Newspaper article The Evening Standard (London, England)

Sharks vs Piranhas as the 'Finest' Legal Brains Battle It out; TV WATCH

Newspaper article The Evening Standard (London, England)

Sharks vs Piranhas as the 'Finest' Legal Brains Battle It out; TV WATCH

Article excerpt



Legal Brain

Legal Channel

THE first week of October is the time of year when I don my white gloves, open the doors of my lexicological museum, and allow the public to peruse my exquisite collection of oxymorons. Recent additions to my world-famous exhibition of self-contradictory phrases include a rare first edition "religious tolerance", a pristine octavo " military intelligence", and a slightly-foxed "police protection", but just as visitors to the Louvre invariably head straight for the Mona Lisa, so the public always flock first to my array of Old Masters.

Enter this ever-popular room and you'll see such celebrated classics as "airline food", "accordion music", "jumbo shrimp", and "free with purchase", while a newly-constructed annexe has finally given me room to exhibit items usually kept in storage, like "starring Arthur Smith", and "this page intentionally left blank". And aficionados will surely welcome the chance to browse through my rare display of oxymoronic incunabula, including a shelf-worn quarto "business ethics", a cockled "civil war", and that Holy Grail of all collectors, "journalistic integrity".

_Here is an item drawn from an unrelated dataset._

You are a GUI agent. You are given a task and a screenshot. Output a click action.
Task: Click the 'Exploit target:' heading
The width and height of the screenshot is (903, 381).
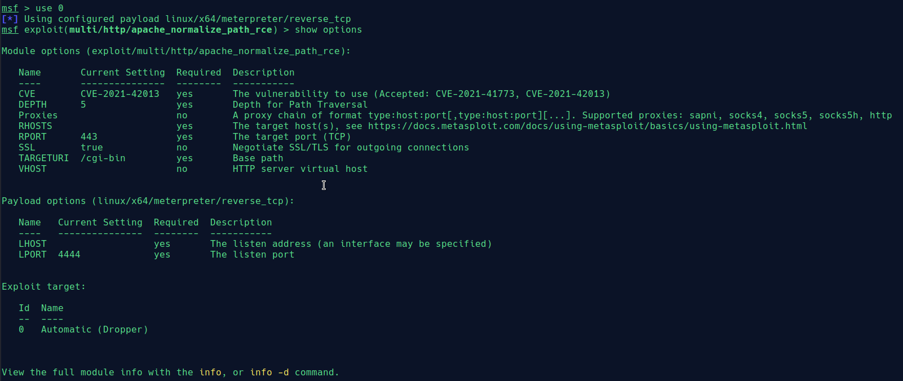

I'm currently compiling a list of TV programmes for next year's exhibition, so my eye was naturally caught by the title of a quiz on the newly founded Legal Channel. I've seen enough of the moronic workings of the law lately to know that Legal Brain is a contradiction in terms, although being a "television critic" by profession, I have to admit that my saying so is a clear case of Dear Kettle, Yours Sincerely Pot.

To be fair, someone at the station clearly does have a brain, because they've just acquired the rights to show all the Seventies episodes of Crown Court (starting today), which will doubtless attract a general audience to the channel.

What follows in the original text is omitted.